At times like this I question what I am doing.

But only fleetingly, because I also want to grab the opportunity to tell this person what it is that I am trying to achieve. That I am trying to build a picture of life in Britain today, as told through the stories of our virginity loss, because our stories reflect who we are, culturally, historically, socially. That everybody has a different perspective to offer, each as important as the next and that by contributing, he is adding to the picture, a picture that ultimately, people of all ages will benefit from. Because these stories run the gamut. They are funny, they are sad, they are erotic, they are prosaic, they are unbelievable, they are important. They are the everyday. They are happening every day and they are us. They are a fundamental part of the human experience.

I leap from the bed to close my bedroom door. I don’t want anyone to hear me flail as I attempt to communicate this.

Remarkably though, I somehow ease my way into my patter. I move into the flow that must communicate something, because time and again, people surprise me and say, yes, ok, I will talk to you.

Father Michael, or longhaired dude from the seventies as I now like to think of him, pauses as I finish.

‘Ah, yes. I see now why you couldn’t quite fit the purpose of your call into your message.’

Long pause.

‘That sounds interesting. Sure, yes. I will ask around my congregation and see if we can’t find you someone to talk to.’

Rock on Father.

February 12, 2007

No sex please, we're British..

Off down to horn-tooting Edgware road and The City Circle’s Friday night talk, tonight entitled, ‘It takes two to Tawhid: Finding the right partner. I want to score the holy grail of interviews - a muslim virginity loss story. I have never seen the hall as ram-jam packed to the rafters as it was tonight. We spend an awful lot of time these days focussing on the differences between ourselves and our Muslim brothers and sisters, but in the end, are we all not just looking for the same things – love, peace and harmony? This lot certainly are. The anticipation in the room is tangible but I’m onto a loser with this one because, technically speaking, if all of these people are so keen to get married, then all of them are yet to have a ‘first time’.
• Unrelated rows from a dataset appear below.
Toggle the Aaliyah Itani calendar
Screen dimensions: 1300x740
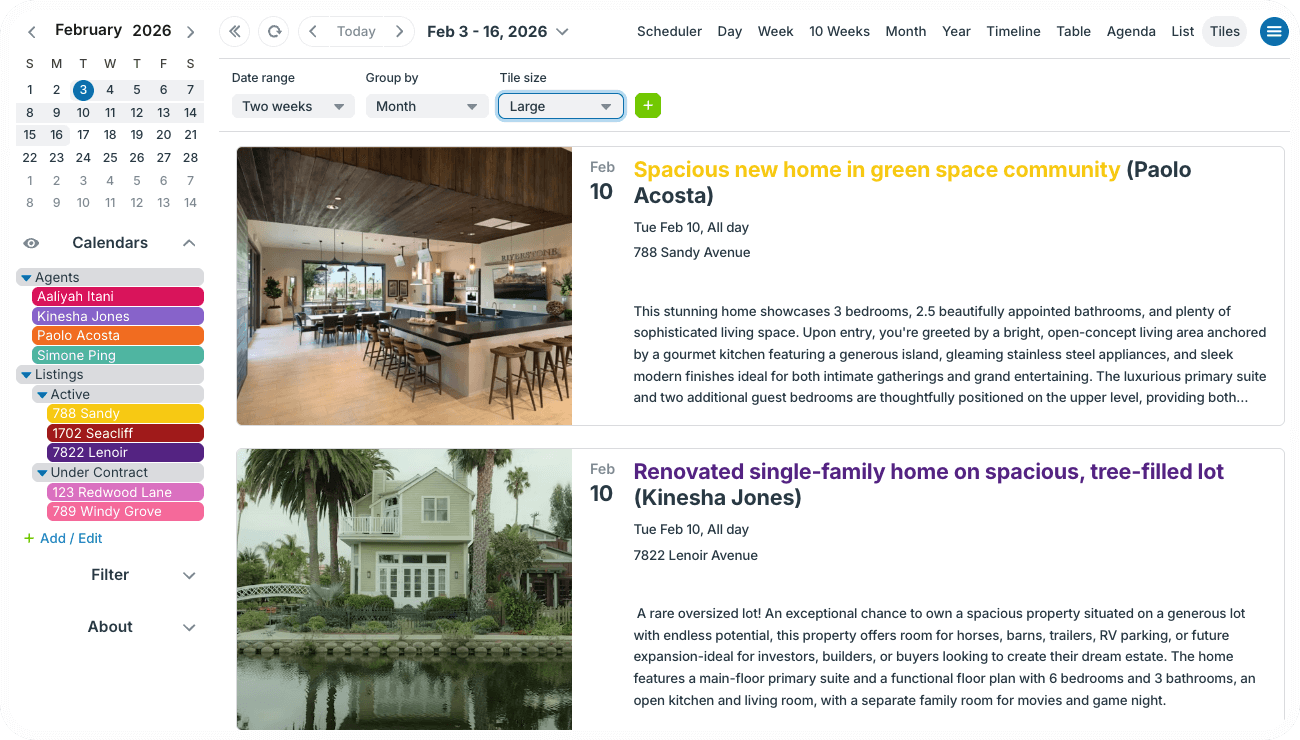point(117,297)
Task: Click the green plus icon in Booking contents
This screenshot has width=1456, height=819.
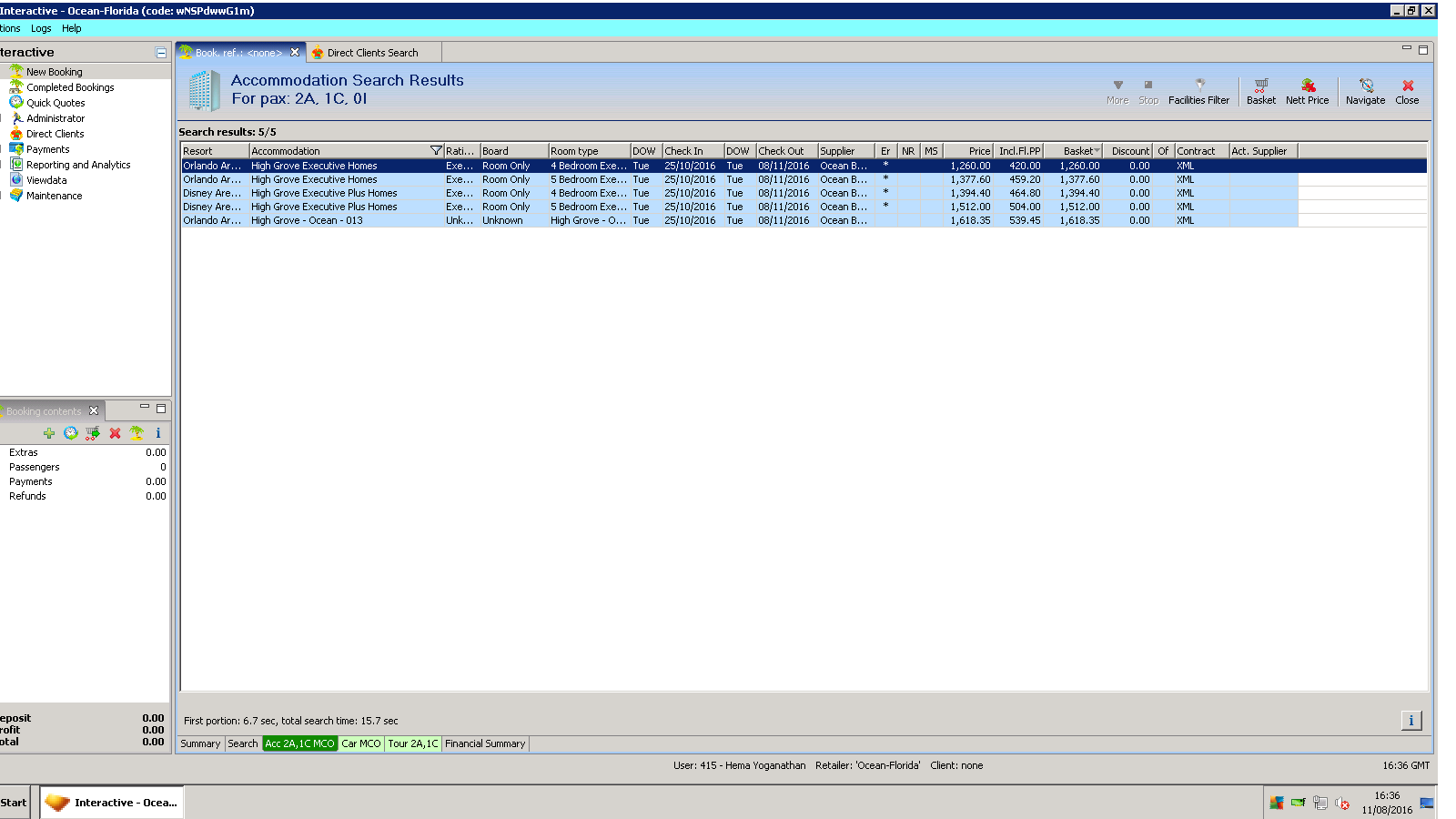Action: [49, 433]
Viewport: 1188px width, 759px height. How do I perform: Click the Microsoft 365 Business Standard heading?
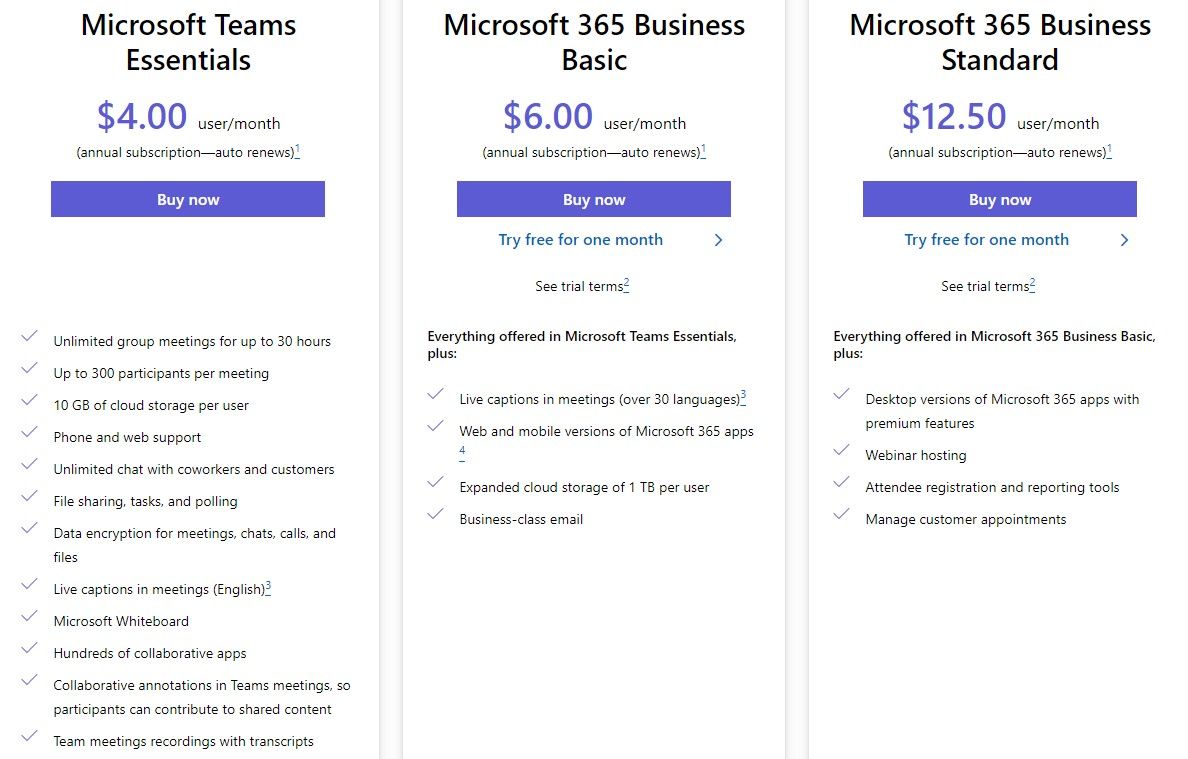tap(999, 42)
I admit defeat. I do, however, take my chances with the director of The City Circle, a helpful man who sets me the challenge of a lifetime when I explain my predicament. Yes, he could put a post on the City Circle notice board requesting participants for my research. BUT, it would help my cause if I could do this without mentioning the word ‘virginity’. This should keep me busy for days.

February 09, 2007

One story is eluding me..

I am searching for a Muslim story. I have at least graduated from standing in Farringdon Post Office, looking at the head-scarved ladies behind the counter and wondering how much longer I would remain a customer if I were to ask one of them to tell me their story, to attending the City Circle in Edgware Road. The City Circle is a fabulous organization. www.thecitycircle.com. I attend their talks regularly. For nine months now. Contrary to my normal gung ho attitude to story collecting, I have not yet plucked up the courage to ask a single person to talk to me. Who knows how tonight’s trip could pan out? Watch this space.